##### Web Scraping has many applications in business.A few examples are Market Sentiment Analysis, Customer Sentiment Analysis and Competitive Pricing.

##### Step 1: Before we scrape a website, we need to take a look at their robots.txt. 

    This file tells us if the website allows scraping or if they do not. To find the robots.txt, type in the base url and add       “/robots.txt”. For eg, if we want to crawl apartments.com, type in https://www.apartments.com/robots.txt at the url box.
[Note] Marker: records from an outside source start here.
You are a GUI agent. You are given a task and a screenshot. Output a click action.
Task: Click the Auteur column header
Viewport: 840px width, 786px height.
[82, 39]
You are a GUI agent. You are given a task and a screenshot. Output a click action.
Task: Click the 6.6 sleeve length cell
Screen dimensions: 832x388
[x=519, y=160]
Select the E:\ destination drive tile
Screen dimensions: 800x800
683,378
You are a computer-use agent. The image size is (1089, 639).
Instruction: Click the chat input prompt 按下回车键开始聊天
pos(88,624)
    If the robots.txt allows full access it says as follows:
        User-agent: *
        Disallow:

    If the robots.txt blocks all access, it contains the following:
        User-agent: *
        Disallow: /

    And if the robots.txt gives partial access, it contains the following, where section stands for the sections that are not to     be crawled:

    User-agent: *
    Disallow: /section/
    
    In the case of apartments.com, the robots.txt contains the following , as of today:
    # Ensure UTF-8 WITHOUT SIGNATURE- no BOM 
    User-agent: *
    Disallow: /services/

    Sitemap: https://www.apartments.com/sitemapindex.xml.gz

    This means we can crawl all the sections on the site except for the ones with apartments.com/services/ in the url.

In [48]:
# Step 2:Import the necessary libraries

import requests                  # Requests is used in this example to get the html content
from bs4 import BeautifulSoup    # BeautifulSoup to parse the html
import pandas                    # pandas to make a dataframe and write to a csv

In [49]:
# Step 3: Store the url you want to scrape to a variable

base_url = 'https://www.apartments.com/cincinnati-oh/'

In [None]:
# Step 4: Get the html contents from the page. This is done using the requests library

r = requests.get(base_url)
c = r.content;c

In [None]:
# Step 5: Parse the html. This is done with BeautifulSoup

soup = BeautifulSoup(c,"html.parser")
soup

In [53]:
# Step 6: Extract the first and last page numbers

# to extract the first and last page numbers
paging = soup.find("div",{"id":"placardContainer"}).find("div",{"id":"paging"}).find_all("a")
start_page=paging[1].text
last_page=paging[len(paging)-2].text
# start_page # 1
# last_page  # 28

In [54]:
# Step 7: Make an empty list to append all the content that we get later on

web_content_list = []

In [88]:
# Step 8: Make page links from the page numbers ,crawl through the pages and extract the contents from the corresponding tags.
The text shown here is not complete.